Epimerase (Msed_0639) and mutase (Msed_0638 and Msed_2055) convert (S)-methylmalonyl-coenzyme A (CoA) to succinyl-CoA in the Metallosphaera sedula 3-hydroxypropionate/4-hydroxybutyrate cycle.

机构信息

Department of Chemical and Biomolecular Engineering, North Carolina State University, Raleigh, North Carolina, USA.

出版信息

Appl Environ Microbiol. 2012 Sep;78(17):6194-202. doi: 10.1128/AEM.01312-12. Epub 2012 Jun 29.

Abstract

Crenarchaeotal genomes encode the 3-hydroxypropionate/4-hydroxybutyrate (3-HP/4-HB) cycle for carbon dioxide fixation. Of the 13 enzymes putatively comprising the cycle, several of them, including methylmalonyl-coenzyme A (CoA) epimerase (MCE) and methylmalonyl-CoA mutase (MCM), which convert (S)-methylmalonyl-CoA to succinyl-CoA, have not been confirmed and characterized biochemically.

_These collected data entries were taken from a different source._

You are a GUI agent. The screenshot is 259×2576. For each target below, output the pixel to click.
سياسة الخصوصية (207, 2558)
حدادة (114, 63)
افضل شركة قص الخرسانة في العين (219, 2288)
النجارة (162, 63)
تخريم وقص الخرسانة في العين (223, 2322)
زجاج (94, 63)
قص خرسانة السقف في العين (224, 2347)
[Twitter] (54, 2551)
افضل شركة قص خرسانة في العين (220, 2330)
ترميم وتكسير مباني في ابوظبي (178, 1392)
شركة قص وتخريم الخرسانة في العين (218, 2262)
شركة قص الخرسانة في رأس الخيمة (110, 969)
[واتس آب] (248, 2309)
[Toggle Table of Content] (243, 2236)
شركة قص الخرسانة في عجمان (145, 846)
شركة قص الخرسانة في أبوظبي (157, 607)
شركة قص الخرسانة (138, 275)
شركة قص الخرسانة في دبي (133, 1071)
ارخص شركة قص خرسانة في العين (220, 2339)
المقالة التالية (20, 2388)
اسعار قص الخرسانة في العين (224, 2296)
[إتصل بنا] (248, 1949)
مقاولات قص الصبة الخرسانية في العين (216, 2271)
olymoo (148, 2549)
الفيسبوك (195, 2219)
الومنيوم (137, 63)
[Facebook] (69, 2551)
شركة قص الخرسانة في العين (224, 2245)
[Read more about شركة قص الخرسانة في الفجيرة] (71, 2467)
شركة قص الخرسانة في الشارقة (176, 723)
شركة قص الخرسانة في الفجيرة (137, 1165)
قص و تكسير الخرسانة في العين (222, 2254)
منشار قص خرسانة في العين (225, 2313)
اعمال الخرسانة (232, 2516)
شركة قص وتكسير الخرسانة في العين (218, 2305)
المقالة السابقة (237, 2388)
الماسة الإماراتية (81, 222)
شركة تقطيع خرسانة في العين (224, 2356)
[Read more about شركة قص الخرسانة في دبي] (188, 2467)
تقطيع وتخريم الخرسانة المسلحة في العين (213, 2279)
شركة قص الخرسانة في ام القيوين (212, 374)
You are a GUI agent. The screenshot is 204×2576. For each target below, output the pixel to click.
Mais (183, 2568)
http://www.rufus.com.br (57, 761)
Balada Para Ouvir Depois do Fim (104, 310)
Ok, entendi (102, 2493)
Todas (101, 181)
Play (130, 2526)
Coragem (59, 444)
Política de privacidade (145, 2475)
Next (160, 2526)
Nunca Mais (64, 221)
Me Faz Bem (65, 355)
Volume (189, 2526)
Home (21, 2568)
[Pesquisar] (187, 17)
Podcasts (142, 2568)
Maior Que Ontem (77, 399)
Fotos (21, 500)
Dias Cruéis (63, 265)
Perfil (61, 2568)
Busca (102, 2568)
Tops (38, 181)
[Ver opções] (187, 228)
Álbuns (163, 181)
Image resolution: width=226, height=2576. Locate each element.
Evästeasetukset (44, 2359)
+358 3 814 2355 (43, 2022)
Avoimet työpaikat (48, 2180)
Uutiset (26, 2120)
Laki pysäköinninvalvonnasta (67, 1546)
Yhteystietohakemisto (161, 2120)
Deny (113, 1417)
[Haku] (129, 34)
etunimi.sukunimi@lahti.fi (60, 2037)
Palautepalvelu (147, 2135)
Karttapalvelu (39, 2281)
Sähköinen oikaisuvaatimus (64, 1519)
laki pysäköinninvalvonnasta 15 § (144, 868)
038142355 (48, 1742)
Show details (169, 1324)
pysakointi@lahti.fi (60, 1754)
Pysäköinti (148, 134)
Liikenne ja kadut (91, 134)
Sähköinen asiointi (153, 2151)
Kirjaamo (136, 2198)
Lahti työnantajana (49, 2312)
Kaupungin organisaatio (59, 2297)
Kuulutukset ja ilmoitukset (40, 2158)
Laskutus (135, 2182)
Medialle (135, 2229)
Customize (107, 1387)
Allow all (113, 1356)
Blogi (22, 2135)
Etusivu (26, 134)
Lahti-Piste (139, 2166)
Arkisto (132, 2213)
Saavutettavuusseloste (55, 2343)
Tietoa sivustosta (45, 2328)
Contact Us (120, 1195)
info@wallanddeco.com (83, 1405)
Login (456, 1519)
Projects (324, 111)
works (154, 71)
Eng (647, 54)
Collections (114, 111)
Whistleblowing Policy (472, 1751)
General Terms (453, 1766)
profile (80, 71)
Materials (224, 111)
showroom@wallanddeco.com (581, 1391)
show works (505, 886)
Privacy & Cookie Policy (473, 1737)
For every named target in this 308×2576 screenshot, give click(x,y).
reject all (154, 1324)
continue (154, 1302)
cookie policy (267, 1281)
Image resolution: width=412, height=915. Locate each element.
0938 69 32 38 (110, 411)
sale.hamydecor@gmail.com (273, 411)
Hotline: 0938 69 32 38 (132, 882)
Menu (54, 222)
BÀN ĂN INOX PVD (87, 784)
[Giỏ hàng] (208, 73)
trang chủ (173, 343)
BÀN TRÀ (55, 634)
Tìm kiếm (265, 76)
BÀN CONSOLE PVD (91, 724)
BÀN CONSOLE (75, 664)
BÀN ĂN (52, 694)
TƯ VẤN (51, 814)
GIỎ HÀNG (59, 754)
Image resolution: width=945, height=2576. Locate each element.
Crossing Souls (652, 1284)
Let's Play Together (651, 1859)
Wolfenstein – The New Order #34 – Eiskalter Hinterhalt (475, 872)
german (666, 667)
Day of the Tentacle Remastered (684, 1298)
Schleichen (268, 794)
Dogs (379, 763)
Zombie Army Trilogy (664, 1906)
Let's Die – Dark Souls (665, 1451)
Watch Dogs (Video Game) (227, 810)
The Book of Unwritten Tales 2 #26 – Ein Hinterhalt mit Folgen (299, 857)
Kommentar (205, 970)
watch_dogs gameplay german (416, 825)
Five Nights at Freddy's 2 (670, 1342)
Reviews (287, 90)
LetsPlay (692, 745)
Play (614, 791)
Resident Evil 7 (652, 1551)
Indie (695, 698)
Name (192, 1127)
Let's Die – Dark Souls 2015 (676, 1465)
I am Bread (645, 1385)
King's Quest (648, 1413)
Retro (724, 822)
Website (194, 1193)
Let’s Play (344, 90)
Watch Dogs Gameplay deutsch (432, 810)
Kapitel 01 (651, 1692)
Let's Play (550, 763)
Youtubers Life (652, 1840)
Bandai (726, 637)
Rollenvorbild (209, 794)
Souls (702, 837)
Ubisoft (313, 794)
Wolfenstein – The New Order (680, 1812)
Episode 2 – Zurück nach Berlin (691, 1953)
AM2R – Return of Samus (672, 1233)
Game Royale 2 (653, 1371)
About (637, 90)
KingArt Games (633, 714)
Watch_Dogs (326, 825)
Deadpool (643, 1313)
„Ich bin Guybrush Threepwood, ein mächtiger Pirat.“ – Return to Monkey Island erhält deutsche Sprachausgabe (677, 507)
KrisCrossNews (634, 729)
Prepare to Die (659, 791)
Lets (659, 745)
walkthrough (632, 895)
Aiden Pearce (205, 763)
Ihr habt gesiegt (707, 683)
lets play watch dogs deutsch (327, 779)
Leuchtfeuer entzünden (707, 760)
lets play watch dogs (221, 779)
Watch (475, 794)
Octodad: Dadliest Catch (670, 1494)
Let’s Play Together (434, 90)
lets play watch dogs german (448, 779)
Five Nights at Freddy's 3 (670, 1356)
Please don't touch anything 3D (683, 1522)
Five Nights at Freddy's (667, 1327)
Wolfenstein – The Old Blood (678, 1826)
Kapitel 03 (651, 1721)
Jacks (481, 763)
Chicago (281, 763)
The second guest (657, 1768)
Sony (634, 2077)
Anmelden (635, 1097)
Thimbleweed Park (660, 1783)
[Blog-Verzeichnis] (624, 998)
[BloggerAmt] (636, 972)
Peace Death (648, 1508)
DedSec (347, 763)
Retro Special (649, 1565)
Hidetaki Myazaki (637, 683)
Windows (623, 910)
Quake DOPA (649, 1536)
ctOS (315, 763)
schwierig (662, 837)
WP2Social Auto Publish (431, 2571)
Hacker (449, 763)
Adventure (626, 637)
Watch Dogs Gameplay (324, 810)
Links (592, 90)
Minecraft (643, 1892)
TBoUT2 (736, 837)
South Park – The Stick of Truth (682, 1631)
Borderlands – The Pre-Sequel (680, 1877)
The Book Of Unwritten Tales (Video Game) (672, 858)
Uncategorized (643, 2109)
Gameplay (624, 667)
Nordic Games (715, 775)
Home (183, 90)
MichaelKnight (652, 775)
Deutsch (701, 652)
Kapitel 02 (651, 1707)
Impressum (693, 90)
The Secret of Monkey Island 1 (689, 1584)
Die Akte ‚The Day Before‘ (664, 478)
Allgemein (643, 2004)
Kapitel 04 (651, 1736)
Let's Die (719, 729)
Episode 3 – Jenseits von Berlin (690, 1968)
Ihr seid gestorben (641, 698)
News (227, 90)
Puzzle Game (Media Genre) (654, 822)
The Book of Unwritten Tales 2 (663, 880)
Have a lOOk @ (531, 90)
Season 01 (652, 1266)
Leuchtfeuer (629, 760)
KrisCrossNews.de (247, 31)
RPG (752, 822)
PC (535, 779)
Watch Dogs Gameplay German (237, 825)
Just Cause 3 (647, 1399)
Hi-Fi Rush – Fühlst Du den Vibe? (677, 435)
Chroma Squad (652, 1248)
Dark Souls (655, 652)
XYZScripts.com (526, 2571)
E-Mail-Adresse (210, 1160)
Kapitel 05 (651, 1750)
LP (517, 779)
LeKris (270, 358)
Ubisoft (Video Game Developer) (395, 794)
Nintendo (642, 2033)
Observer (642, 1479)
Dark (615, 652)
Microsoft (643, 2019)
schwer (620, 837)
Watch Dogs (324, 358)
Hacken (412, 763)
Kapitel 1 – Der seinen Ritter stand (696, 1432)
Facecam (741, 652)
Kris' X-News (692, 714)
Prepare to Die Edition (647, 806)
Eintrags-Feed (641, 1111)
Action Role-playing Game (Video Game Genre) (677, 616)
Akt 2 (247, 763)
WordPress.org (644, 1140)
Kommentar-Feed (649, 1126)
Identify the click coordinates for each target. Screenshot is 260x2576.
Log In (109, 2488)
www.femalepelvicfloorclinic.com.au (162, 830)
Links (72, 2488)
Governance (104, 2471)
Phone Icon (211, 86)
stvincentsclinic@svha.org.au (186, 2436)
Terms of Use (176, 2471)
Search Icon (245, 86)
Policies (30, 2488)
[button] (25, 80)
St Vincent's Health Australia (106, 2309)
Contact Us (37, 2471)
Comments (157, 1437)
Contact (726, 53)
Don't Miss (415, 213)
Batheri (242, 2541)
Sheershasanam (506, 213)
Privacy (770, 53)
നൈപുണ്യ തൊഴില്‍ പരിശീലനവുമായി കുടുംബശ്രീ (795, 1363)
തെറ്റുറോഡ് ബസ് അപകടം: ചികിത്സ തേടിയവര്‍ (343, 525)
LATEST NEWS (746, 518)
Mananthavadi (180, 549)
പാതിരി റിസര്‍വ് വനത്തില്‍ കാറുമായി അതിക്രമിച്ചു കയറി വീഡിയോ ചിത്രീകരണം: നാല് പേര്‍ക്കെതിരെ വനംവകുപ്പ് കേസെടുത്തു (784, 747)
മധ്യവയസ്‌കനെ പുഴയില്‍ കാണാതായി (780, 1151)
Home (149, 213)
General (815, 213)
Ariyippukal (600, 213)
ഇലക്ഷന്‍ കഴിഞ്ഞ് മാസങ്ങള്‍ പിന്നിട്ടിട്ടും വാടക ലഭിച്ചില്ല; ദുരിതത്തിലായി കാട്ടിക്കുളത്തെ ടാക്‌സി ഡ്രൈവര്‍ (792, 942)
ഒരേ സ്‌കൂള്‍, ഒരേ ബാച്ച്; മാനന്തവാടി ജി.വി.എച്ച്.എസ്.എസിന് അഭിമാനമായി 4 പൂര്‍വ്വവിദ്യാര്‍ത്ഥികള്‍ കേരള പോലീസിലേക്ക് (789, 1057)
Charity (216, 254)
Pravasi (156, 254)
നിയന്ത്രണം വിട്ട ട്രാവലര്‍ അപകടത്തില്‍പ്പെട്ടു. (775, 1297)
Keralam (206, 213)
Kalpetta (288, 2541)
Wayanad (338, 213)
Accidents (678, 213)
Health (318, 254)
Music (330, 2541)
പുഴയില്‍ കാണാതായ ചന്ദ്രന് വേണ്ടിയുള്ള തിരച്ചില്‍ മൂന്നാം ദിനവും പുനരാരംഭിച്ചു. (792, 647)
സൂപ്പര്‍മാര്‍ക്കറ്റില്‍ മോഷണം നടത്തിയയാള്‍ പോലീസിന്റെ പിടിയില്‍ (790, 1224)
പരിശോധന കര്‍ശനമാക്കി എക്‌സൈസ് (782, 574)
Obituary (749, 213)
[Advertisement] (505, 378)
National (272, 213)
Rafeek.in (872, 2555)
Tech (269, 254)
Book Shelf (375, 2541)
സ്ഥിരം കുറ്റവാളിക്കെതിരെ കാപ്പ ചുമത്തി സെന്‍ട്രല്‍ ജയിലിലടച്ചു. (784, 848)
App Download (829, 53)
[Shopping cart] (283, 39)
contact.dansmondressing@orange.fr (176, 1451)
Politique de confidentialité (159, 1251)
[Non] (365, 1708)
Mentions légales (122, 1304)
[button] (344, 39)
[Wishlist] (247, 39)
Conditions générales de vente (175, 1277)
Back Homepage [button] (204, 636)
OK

In the genome of Metallosphaera sedula (optimal temperature [T(opt)], 73°C), the gene encoding MCE (Msed_0639) is adjacent to that encoding the catalytic subunit of MCM-α (Msed_0638), while the gene for the coenzyme B(12)-binding subunit of MCM (MCM-β) is located remotely (Msed_2055). The expression of all three genes was significantly upregulated under autotrophic compared to heterotrophic growth conditions, implying a role in CO(2) fixation. Recombinant forms of MCE and MCM were produced in Escherichia coli; soluble, active MCM was produced only if MCM-α and MCM-β were coexpressed. MCE is a homodimer and MCM is a heterotetramer (α(2)β(2)) with specific activities of 218 and 2.2 μmol/min/mg, respectively, at 75°C. The heterotetrameric MCM differs from the homo- or heterodimeric orthologs in other organisms. MCE was activated by divalent cations (Ni(2+), Co(2+), and Mg(2+)), and the predicted metal binding/active sites were identified through sequence alignments with less-thermophilic MCEs. The conserved coenzyme B(12)-binding motif (DXHXXG-SXL-GG) was identified in M. sedula MCM-β. The two enzymes together catalyzed the two-step conversion of (S)-methylmalonyl-CoA to succinyl-CoA, consistent with their proposed role in the 3-HP/4-HB cycle. Based on the highly conserved occurrence of single copies of MCE and MCM in Sulfolobaceae genomes, the M. sedula enzymes are likely to be representatives of these enzymes in the 3-HP/4-HB cycle in crenarchaeal thermoacidophiles.

摘要

泉古菌门的基因组编码了用于二氧化碳固定的 3-羟基丙酸/4-羟基丁酸(3-HP/4-HB)循环。在假定组成该循环的 13 种酶中,有几种酶,包括甲基丙二酰辅酶 A(CoA)差向异构酶(MCE)和甲基丙二酰辅酶 A 变位酶(MCM),它们将(S)-甲基丙二酰辅酶 A转化为琥珀酰辅酶 A,尚未得到生化确认和表征。在嗜热金属球菌(最适温度[T(opt)],73°C)的基因组中,编码 MCE(Msed_0639)的基因与编码 MCM-α的催化亚基(Msed_0638)相邻,而 MCM 的辅酶 B(12)结合亚基(MCM-β)的基因位于远程位置(Msed_2055)。与异养生长条件相比,所有这三个基因在自养生长条件下的表达均显著上调,表明它们在 CO(2)固定中发挥作用。在大肠杆菌中产生了重组形式的 MCE 和 MCM;仅当共表达 MCM-α和 MCM-β时,才能产生可溶性、活性的 MCM。MCE 是同源二聚体,MCM 是异四聚体(α(2)β(2)),在 75°C 时的比活性分别为 218 和 2.2 μmol/min/mg。与其他生物体中的同源或异源二聚体相比,异四聚体 MCM 有所不同。MCE 被二价阳离子(Ni(2+)、Co(2+)和 Mg(2+))激活,并且通过与较耐热 MCE 的序列比对确定了预测的金属结合/活性位点。在 M. sedula MCM-β 中鉴定到保守的辅酶 B(12)结合基序(DXHXXG-SXL-GG)。这两种酶一起催化(S)-甲基丙二酰辅酶 A 到琥珀酰辅酶 A 的两步转化,与它们在 3-HP/4-HB 循环中的预期作用一致。基于 Sulfolobaceae 基因组中单拷贝 MCE 和 MCM 的高度保守存在,M. sedula 酶很可能代表了古菌嗜热嗜酸菌 3-HP/4-HB 循环中的这些酶。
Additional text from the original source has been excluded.